The result of data filtering and pruning indicated a substantial reduction in the SNP count from 93119 to approximately 43711. Dimensionality reduction was applied by performing feature selection as described previously. The initial filtering approach served as a quality control measure for SNPs, while LD pruning was used to remove multicollinearity from the SNP data. Subsequently, feature selection was employed to further reduce the number of SNPs, effectively addressing the ‘curse of dimensionality’ and ensuring that only the most informative markers were used in the analysis. For the phenotypic trait of shelling fraction, we analyzed its Manhattan plot, wherein each point denotes a SNP. The x-axis represents the SNPs organized by chromosome, while the y-axis depicts mutual information values. SNPs with mutual information values above the 80th percentile were selected, resulting in the retention of approximately 8600 SNPs. An example of the Manhattan plot corresponding to one fold of the cross-validation is depicted in Figure 2. The horizontal white line denotes the threshold corresponding to the 80th percentile.

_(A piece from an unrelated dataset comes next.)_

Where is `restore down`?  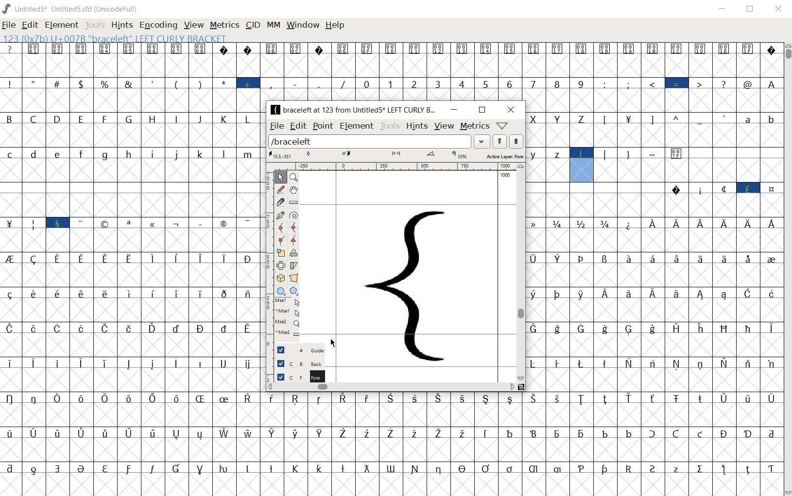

Figure 2. Manhattan plot illustrating the distribution of SNPs for the phenotypic trait of almond shelling fraction. Each point represents a SNP, grouped by chromosome on the x-axis. The y-axis depicts mutual information values. SNPs with mutual information above the 80th percentile were selected for further analysis, as indicated by the horizontal white line. P value < 10-4.
Table 2 presents the results of the five models in terms of correlation, R2, and RMSE. The table displays the results obtained by repeating the cross-validation procedure 15 times, presenting the average values along with their standard deviations. Figure 3 depicts the performance of the three algorithms as boxplots of the distributions obtained in the 15 repetitions of the procedure. Figures 3A–C represent correlation, R2, and RMSE, respectively. Each boxplot on the x-axis corresponds to one algorithm (Random Forest, Gradient Boosting, and AdaBoost), while the y-axis represents the scores. It can be observed that Random Forest statistically outperforms the other two algorithms in terms of correlation. Regarding R2 and RMSE, Random Forest outperforms Gradient Boosting, gBLUP and rrBLUP but has statistically comparable results to AdaBoost. Consequently, Random Forest is considered the best regressor, with average results of correlation of 0.727 ± 0.020, a R2 of 0.511 ± 0.025, and an RMSE of 7.746 ± 0.199. XAI results are shown for this algorithm, but the results of the other models are consistent with those of Random Forest. The statistical tests for comparing the distributions were conducted using the Mann-Whitney U test Mann and Whitney (1947).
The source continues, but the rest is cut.